UNICEF: AIDS leading cause of death for African teenagers

November 28, 2015  14:03

While the global push to eradicate HIV may have saved over a million babies, AIDS is now the leading cause of death for African teenagers and the second most common killer for adolescents across the globe, the United Nations' agency for children said.

Despite gains made among adults and babies with HIV, the number of 10-to-19-year-olds dying from AIDS-related diseases has tripled since 2000, UNICEF said, launching the global data at a press conference in South Africa.

"We've collectively dropped the ball in the second decade of childhood," said Craig McClure, the chief of UNICEF's HIV and AIDS division.

Children born with the virus were dying in their teens because there was not enough treatment aimed at adolescents, McClure said. Only a third of the 2.6 million children infected with HIV were on treatment.

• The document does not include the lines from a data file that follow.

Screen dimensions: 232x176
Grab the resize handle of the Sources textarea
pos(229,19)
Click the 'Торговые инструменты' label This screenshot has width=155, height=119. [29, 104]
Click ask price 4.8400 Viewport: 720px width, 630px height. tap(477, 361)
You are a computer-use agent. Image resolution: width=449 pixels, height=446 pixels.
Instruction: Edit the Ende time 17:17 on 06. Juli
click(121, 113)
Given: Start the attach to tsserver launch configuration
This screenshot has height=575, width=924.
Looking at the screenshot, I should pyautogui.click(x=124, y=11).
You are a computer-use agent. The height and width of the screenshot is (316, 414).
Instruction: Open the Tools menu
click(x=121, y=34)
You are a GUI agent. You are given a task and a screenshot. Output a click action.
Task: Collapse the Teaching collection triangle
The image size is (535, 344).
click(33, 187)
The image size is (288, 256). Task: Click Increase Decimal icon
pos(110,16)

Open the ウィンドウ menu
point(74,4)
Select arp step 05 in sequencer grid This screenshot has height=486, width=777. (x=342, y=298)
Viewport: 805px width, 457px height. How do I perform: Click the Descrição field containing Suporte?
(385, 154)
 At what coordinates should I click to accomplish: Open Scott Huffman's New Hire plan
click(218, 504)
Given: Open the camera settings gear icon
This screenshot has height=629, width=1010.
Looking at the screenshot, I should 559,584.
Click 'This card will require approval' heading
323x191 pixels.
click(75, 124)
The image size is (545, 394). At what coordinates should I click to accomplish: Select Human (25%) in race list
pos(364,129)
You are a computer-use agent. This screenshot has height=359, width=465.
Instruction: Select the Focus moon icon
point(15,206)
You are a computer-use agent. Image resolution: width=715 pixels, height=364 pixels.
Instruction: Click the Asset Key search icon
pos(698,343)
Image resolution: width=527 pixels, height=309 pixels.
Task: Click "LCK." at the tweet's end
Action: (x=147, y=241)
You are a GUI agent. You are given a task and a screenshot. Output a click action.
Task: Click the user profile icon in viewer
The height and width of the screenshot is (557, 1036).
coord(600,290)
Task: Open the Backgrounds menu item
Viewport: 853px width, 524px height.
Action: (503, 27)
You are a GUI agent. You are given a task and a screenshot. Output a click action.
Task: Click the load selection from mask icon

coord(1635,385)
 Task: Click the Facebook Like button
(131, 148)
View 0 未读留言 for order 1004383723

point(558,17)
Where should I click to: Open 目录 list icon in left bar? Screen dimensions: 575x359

Teenagers born without the disease are also vulnerable, and infections rates among those aged 15 to 19 now add up to 26 new infections every hour with 70 percent of those infected girls.

Women are biologically more susceptible to HIV infection, but behind that statistic are social factors like illiteracy and child marriage, said McClure.

While 60 percent of adolescent infections occur in sub-Saharan Africa — with South Africa leading, followed by Nigeria — countries like the United States, India, Indonesia and Brazil also showed a worrying rate of infection among teenagers.